You are viewing a plain text version of this content. The canonical link for it is here.
Posted to solr-commits@lucene.apache.org by Apache Wiki <wi...@apache.org> on 2010/07/14 01:29:24 UTC

[Solr Wiki] Update of "Solrj1.3" by JSharp

Dear Wiki user,

You have subscribed to a wiki page or wiki category on "Solr Wiki" for change notification.

The "Solrj1.3" page has been changed by JSharp.
The comment on this change is: Moved old solrj release to a new page; Moved dependency information to the top.
http://wiki.apache.org/solr/Solrj1.3

--------------------------------------------------

New page:
<!> [[Solr1.3]]
<!> [[Solr1.2]]

<<TableOfContents>>

Solrj is a java client to access solr.
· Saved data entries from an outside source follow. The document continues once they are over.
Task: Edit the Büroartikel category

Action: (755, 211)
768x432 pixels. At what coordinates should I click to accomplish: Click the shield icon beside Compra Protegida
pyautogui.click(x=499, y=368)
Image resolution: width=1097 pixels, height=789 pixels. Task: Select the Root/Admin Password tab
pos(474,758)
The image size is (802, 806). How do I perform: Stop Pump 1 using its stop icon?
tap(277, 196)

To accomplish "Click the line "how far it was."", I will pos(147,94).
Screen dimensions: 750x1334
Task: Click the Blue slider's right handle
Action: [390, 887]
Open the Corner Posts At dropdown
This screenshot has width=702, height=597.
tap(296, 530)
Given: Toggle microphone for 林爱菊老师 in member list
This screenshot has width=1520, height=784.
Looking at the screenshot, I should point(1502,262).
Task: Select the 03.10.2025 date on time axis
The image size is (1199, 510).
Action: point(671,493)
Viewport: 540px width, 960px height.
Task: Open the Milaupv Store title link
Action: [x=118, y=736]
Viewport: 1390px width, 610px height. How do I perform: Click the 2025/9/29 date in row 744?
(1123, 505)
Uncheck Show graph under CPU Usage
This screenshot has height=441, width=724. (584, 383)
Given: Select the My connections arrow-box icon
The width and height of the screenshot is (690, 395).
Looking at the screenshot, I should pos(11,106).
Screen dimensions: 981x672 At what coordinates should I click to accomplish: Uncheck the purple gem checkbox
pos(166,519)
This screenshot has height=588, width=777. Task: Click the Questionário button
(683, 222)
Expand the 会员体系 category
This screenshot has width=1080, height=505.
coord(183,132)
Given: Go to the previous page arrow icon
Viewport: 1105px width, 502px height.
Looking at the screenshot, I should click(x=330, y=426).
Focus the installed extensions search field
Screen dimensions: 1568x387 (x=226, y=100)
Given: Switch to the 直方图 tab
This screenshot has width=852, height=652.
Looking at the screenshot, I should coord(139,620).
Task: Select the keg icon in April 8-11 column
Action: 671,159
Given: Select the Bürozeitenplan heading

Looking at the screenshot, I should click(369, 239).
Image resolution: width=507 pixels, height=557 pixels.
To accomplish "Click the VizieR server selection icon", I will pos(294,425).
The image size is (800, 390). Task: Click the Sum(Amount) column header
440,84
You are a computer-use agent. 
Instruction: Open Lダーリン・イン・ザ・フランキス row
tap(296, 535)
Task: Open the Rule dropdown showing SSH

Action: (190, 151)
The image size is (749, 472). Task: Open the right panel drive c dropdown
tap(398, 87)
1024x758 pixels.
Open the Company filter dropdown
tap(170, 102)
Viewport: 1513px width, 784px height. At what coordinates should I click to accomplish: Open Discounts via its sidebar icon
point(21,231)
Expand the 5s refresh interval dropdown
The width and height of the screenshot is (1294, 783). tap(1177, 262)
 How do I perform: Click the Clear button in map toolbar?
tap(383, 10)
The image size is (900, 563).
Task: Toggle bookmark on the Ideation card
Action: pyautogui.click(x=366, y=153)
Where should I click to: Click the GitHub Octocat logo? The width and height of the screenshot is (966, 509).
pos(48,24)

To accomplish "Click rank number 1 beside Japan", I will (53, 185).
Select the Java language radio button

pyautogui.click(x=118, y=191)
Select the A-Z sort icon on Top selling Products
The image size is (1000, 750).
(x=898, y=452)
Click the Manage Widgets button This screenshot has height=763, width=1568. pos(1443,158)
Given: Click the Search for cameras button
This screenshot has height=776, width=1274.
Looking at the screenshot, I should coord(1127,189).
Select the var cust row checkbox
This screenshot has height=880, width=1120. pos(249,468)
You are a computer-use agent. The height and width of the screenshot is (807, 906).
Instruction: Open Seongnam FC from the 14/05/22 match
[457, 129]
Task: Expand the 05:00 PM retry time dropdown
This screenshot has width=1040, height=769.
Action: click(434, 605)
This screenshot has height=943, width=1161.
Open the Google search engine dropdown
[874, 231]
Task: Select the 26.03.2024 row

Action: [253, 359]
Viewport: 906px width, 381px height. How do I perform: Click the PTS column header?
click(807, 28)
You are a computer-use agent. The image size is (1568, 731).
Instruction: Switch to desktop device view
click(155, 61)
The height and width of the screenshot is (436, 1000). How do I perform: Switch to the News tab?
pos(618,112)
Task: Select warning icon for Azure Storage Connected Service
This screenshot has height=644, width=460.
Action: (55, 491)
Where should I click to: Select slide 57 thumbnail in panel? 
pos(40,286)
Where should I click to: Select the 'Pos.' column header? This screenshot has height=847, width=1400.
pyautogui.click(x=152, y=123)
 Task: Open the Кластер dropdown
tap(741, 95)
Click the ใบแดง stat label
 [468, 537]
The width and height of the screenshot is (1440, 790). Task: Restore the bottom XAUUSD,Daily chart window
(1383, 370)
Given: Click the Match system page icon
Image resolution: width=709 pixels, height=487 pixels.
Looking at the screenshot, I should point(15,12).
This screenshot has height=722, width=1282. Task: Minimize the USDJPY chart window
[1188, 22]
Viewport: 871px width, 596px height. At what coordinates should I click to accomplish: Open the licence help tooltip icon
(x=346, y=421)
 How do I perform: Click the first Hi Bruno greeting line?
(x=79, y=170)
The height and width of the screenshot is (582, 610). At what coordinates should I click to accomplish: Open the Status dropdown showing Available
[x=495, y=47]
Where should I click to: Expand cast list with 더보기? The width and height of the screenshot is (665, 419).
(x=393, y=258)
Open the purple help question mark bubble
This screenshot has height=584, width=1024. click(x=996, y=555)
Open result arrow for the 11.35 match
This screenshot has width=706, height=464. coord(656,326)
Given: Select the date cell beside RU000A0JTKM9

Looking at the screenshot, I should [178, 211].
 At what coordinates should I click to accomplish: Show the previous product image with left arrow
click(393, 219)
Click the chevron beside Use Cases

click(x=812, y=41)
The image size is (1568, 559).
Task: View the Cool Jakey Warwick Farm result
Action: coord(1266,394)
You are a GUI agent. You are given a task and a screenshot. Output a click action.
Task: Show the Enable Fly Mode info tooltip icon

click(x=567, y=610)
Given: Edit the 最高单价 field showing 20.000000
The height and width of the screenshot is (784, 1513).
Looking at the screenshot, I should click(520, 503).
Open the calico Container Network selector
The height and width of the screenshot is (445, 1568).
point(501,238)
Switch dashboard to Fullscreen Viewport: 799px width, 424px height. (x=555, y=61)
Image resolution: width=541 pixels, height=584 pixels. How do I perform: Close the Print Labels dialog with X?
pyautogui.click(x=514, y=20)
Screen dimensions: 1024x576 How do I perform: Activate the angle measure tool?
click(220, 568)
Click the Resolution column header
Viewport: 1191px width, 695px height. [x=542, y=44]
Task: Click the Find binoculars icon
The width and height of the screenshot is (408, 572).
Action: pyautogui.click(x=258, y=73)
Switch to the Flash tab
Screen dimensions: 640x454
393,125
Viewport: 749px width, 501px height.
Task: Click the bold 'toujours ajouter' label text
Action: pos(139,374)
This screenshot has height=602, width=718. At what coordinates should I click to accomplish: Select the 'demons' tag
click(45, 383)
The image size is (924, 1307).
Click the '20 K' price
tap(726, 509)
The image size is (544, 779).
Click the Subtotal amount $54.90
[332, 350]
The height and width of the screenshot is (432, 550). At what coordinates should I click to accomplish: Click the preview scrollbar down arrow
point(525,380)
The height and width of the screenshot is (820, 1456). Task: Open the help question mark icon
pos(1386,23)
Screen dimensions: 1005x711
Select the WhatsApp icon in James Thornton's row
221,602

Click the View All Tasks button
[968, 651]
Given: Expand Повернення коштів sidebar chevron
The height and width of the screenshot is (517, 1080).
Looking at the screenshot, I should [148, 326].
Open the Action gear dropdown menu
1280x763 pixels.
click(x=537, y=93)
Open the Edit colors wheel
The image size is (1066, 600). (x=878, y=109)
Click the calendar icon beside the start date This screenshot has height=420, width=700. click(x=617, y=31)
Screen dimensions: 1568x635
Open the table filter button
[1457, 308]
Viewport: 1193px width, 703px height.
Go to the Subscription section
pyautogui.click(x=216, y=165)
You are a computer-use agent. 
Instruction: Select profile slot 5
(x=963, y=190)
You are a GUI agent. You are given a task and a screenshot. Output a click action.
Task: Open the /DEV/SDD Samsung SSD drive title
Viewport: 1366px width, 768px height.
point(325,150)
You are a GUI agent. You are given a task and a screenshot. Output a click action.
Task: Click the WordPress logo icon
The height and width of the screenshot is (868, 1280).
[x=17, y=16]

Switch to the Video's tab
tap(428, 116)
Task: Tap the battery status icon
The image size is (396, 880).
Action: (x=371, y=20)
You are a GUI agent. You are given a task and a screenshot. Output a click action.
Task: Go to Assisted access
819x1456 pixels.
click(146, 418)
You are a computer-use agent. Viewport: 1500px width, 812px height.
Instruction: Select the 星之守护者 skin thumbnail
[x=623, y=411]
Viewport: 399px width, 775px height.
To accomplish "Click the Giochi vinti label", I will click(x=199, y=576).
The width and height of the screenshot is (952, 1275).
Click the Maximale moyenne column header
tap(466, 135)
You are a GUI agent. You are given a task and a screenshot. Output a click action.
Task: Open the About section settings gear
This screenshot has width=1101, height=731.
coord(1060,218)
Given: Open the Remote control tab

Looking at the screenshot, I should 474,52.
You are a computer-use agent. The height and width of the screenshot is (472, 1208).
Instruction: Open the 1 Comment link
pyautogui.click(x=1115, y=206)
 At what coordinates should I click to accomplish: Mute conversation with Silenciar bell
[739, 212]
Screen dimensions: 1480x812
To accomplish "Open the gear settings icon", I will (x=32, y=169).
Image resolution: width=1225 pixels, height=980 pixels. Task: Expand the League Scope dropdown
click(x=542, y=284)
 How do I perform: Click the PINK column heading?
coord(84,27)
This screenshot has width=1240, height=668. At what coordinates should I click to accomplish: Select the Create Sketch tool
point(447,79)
It offers a java interface to add, update, and query the solr index. This page describes the usage of the SolrJ release included with Solr1.3, with Solr1.2 and Solr1.3 war files.

= Setting the classpath =
== Ant ==
=== With Solr 1.3 ===

SolrJ is a part of the 1.3 release. The jars required in the classpath for SolrJ are,

 * commons-io-1.3.1.jar
 * commons-httpclient-3.1.jar
 * commons-codec-1.3.jar
 * commons-logging-1.0.4.jar
 * apache-solr-common-1.3.0.jar
 * apache-solr-solrj-1.3.0.jar

The above jars can be found in the dist/solrj-lib directory of the Solr 1.3.0 download.

=== With Solr 1.2 ===
If you are using Solrj 1.3 with Solr 1.2, add the stax jars in addition to the jars above for Solr 1.3. Do not forget to set the [[#xmlparser|XML parser]]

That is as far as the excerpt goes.